Jakarta – Perhimpunan Rumah Sakit Seluruh Indonesia (PERSI) merekomendasikan tarif INA CBG yang berlaku untuk setiap pelayanan program Jaminan Kesehatan Nasional (JKN) dinaikkan setiap tahun mengikuti inflasi, kenaikan upah minimum provinsi (UMP) serta indeks kemahalan daerah.

“Tarif INA CBG sudah tiga tahun tidak pernah naik, padahal ketentuan menyebutkan harus dilakukan peninjauan setiap dua tahun,” ujar Ketua Tim PERSI untuk Penyempurnaan Sistem JKN dr. Santoso Soeroso, SpA(K), MARS dalam acara peluncuran Buku Putih PERSI Refleksi 5 Tahun Era JKN di RS Persahabatan Jakarta, 1 Oktober 2019.

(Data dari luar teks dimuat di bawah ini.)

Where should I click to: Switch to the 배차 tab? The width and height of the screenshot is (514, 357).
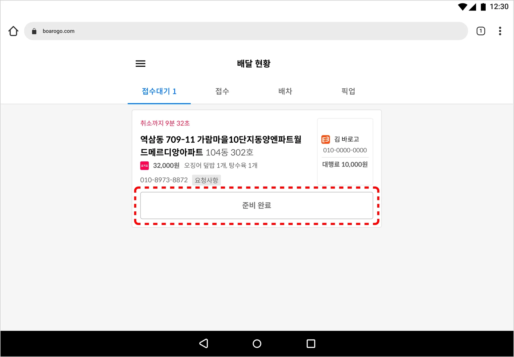[285, 91]
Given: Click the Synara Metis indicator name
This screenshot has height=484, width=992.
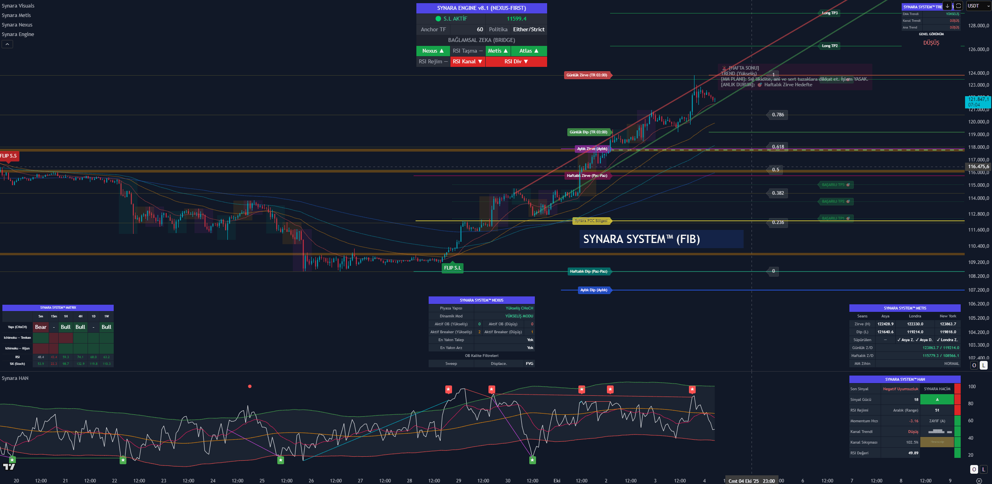Looking at the screenshot, I should [16, 15].
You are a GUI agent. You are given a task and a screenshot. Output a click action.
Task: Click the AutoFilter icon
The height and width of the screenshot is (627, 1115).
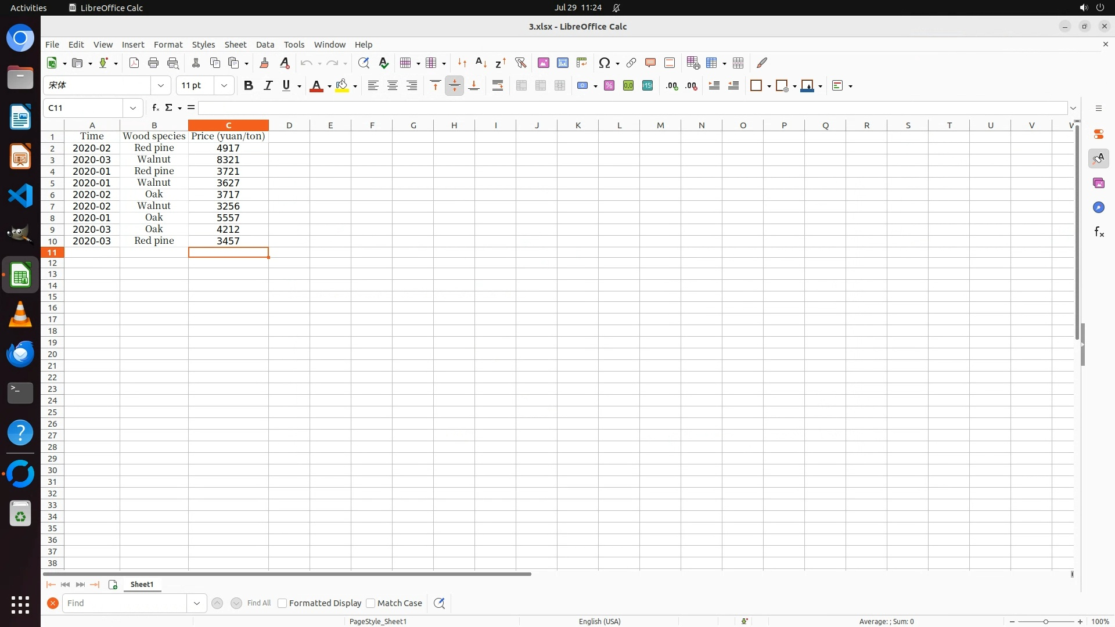[x=520, y=63]

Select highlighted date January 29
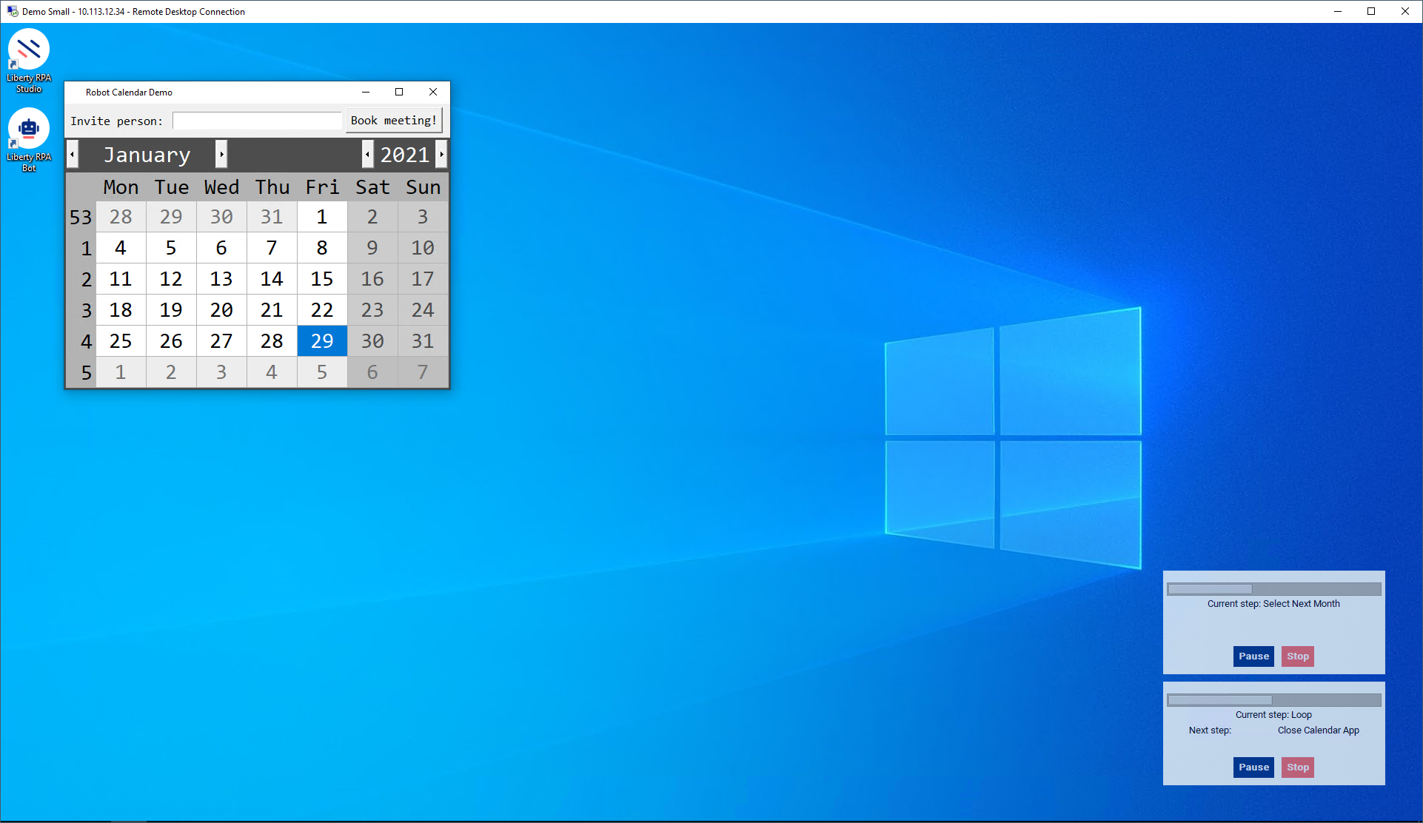(321, 341)
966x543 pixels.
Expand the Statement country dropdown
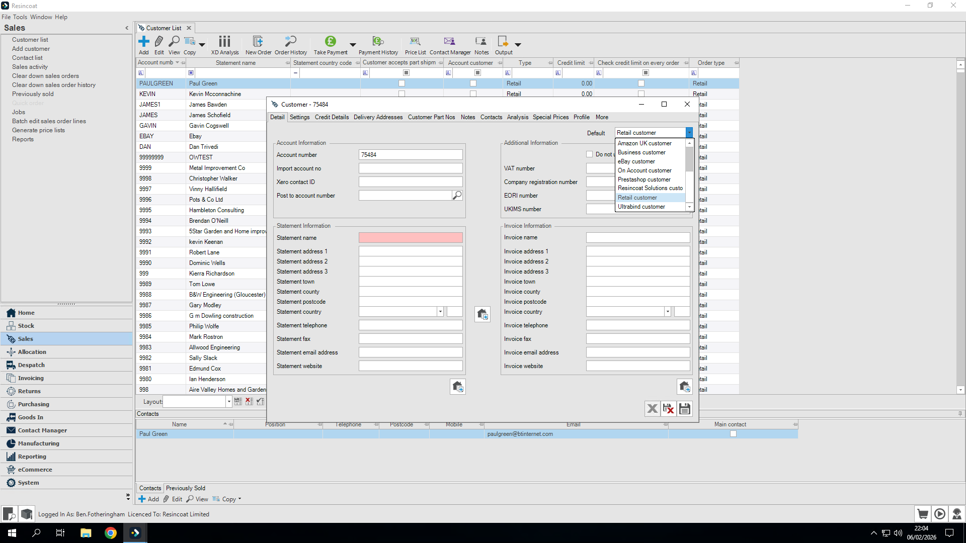tap(440, 312)
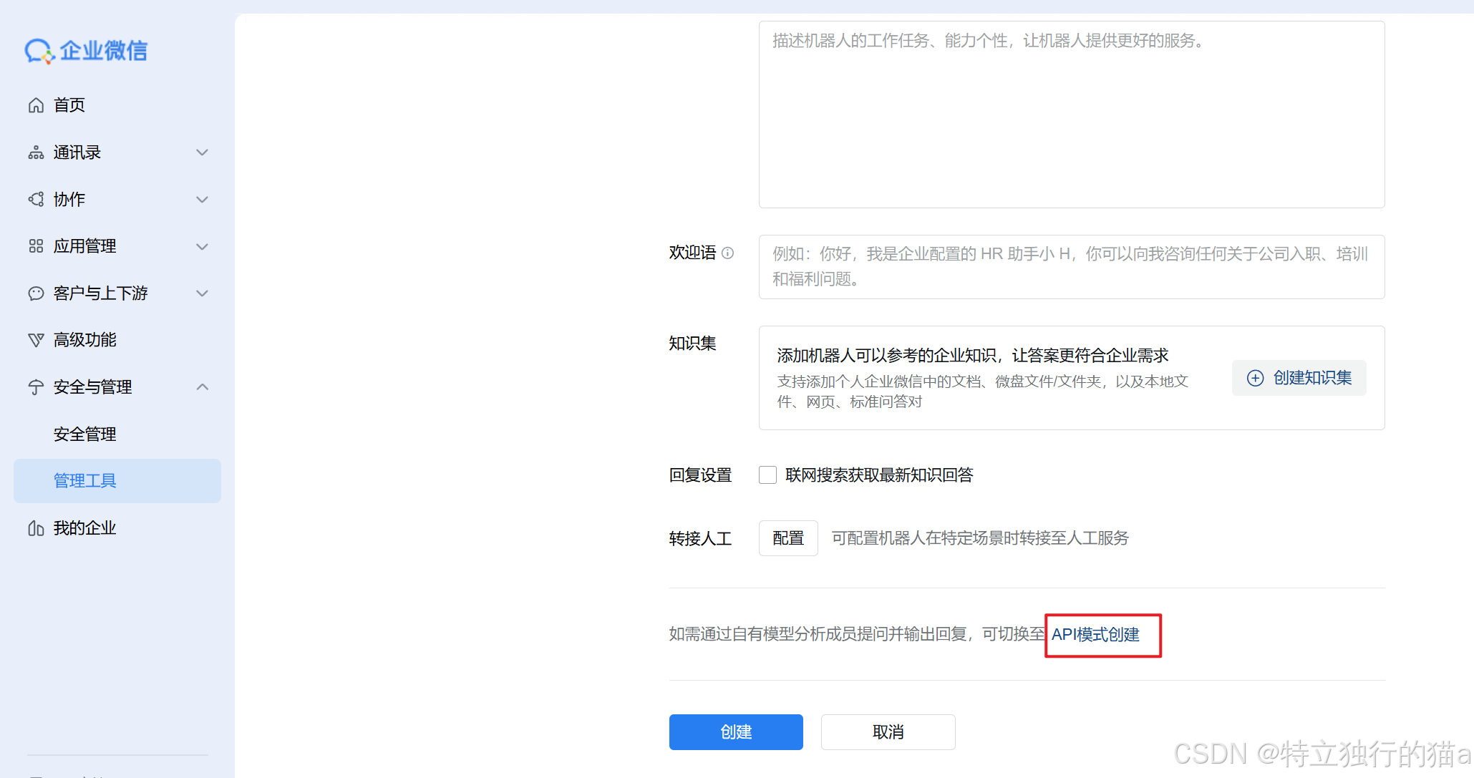Expand the 应用管理 section chevron
Viewport: 1474px width, 778px height.
(202, 246)
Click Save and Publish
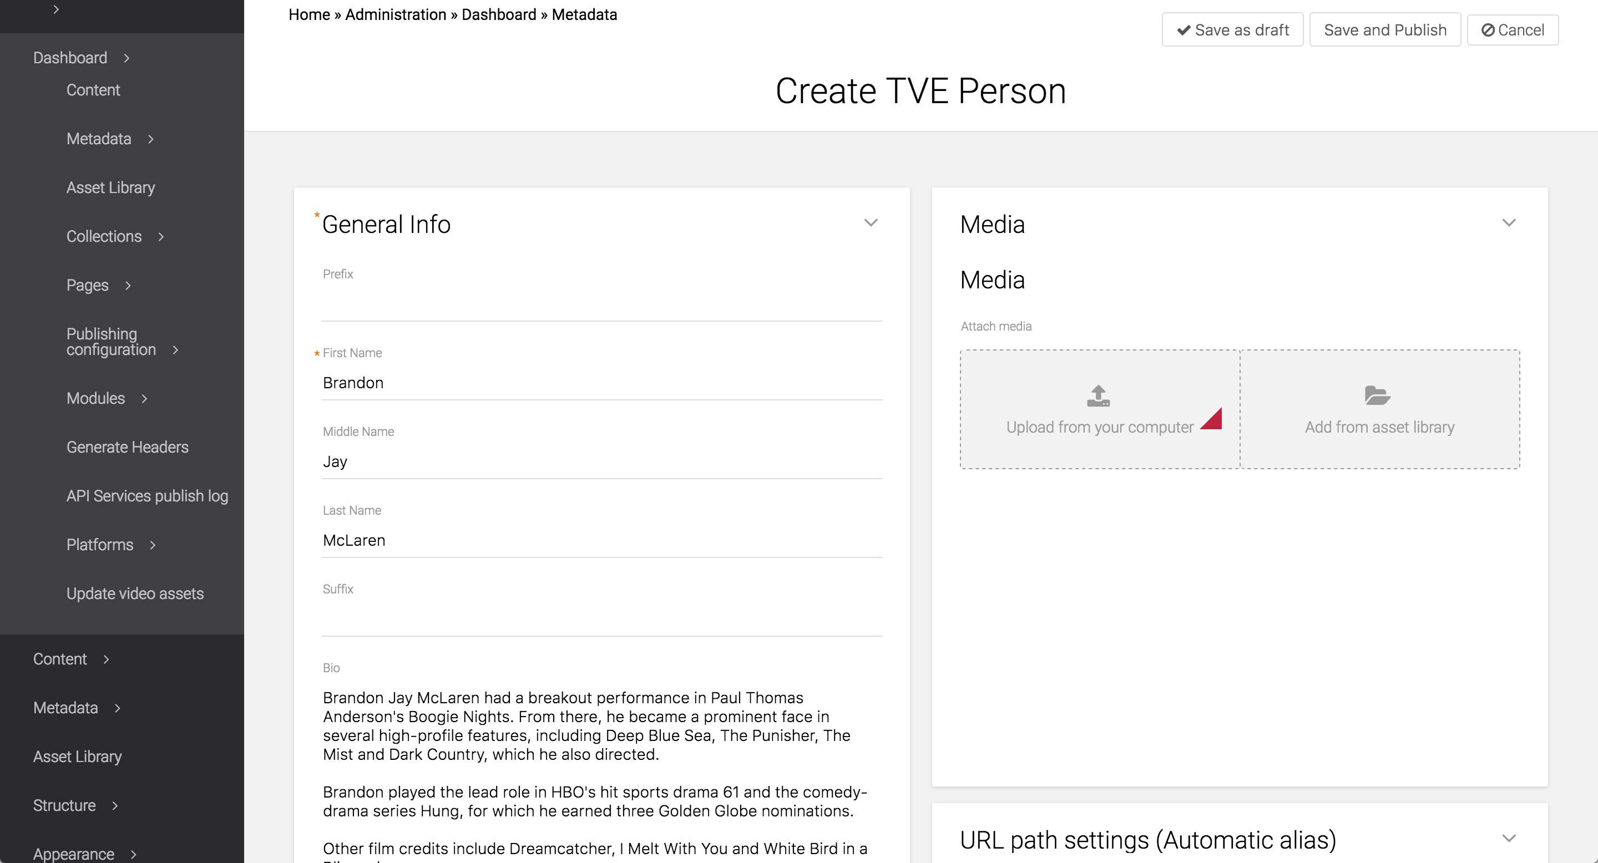This screenshot has width=1598, height=863. click(1385, 30)
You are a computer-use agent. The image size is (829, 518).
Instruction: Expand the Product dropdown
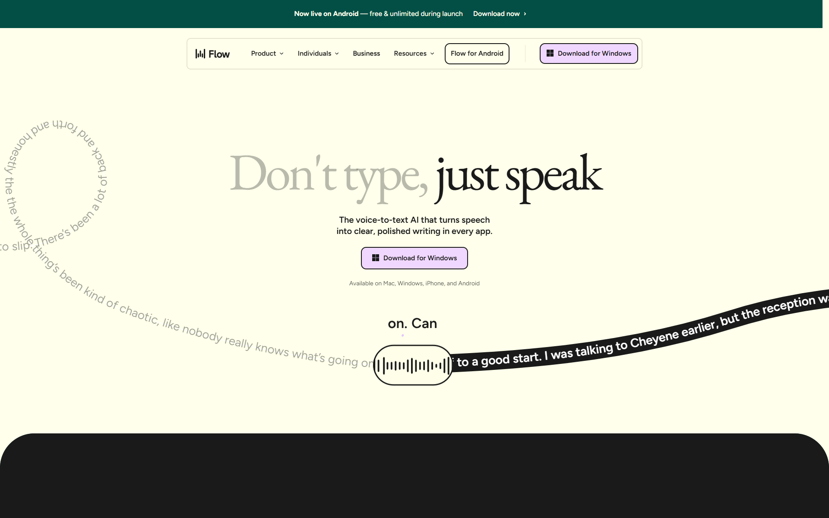(x=264, y=54)

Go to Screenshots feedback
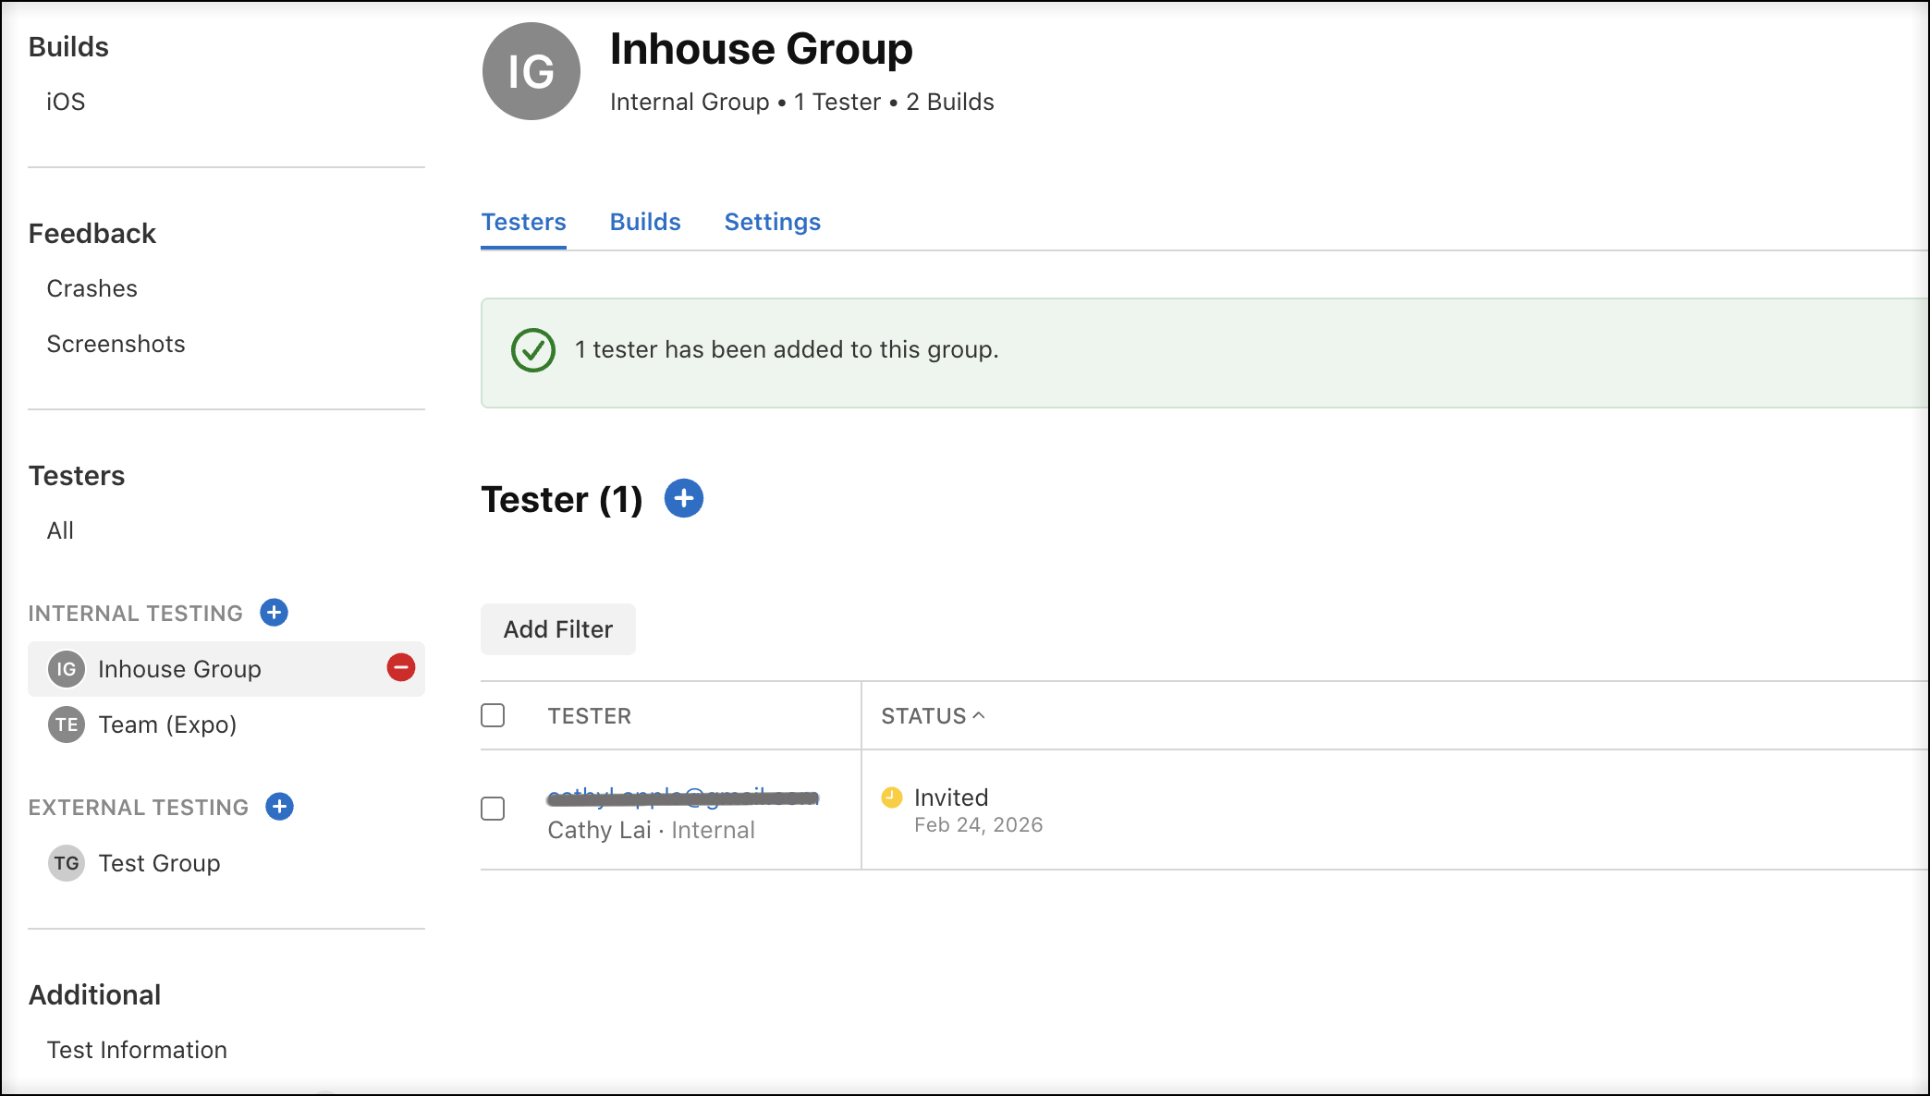pyautogui.click(x=116, y=344)
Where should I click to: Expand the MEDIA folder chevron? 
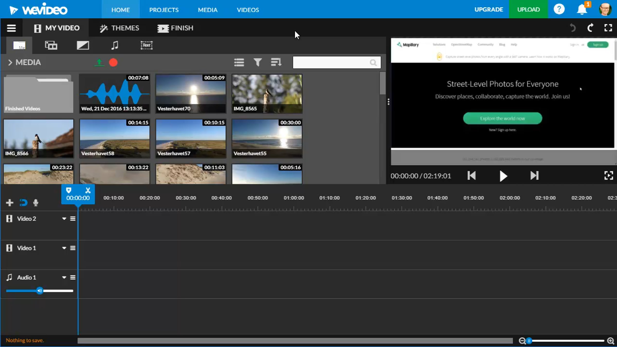(10, 62)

Ketua Umum PERSI dr. Kuntjoro AP, MKes mengungkapkan hal senada. “Inflasi sektor kesehatan saja, setiap tahunnya rata-rata mencapai 1,7 %, sementara RS sendiri tidak mendapat kenaikan tarif. Seperti yang kita tahu, RS pun tak boleh tak terima pasien apa pun kondisinya, termasuk ketika keuangannya pas-pasan,” ujar Kuntjoro.

Penyempurnaan sistem tarif INA CBG itu, kata Santoso, juga diperlukan untuk mengelola grouping atau pengelompokkan INA CBG yang belum mengakomodir semua sumber daya yang digunakan oleh dokter dan RS dalam memberikan pelayanan.

Santoso memaparkan, kurang sempurnanya grouping itu terlihat dari kode diagnosa yang ekstrim tinggi atau mahal serta sebaliknya, ,ekstrim rendah atau murah. “Ini menjadi kendala bagi RS dan dokter untuk memilih dan memilah kasus penyakit yang harus dilayani,” ujar Santoso.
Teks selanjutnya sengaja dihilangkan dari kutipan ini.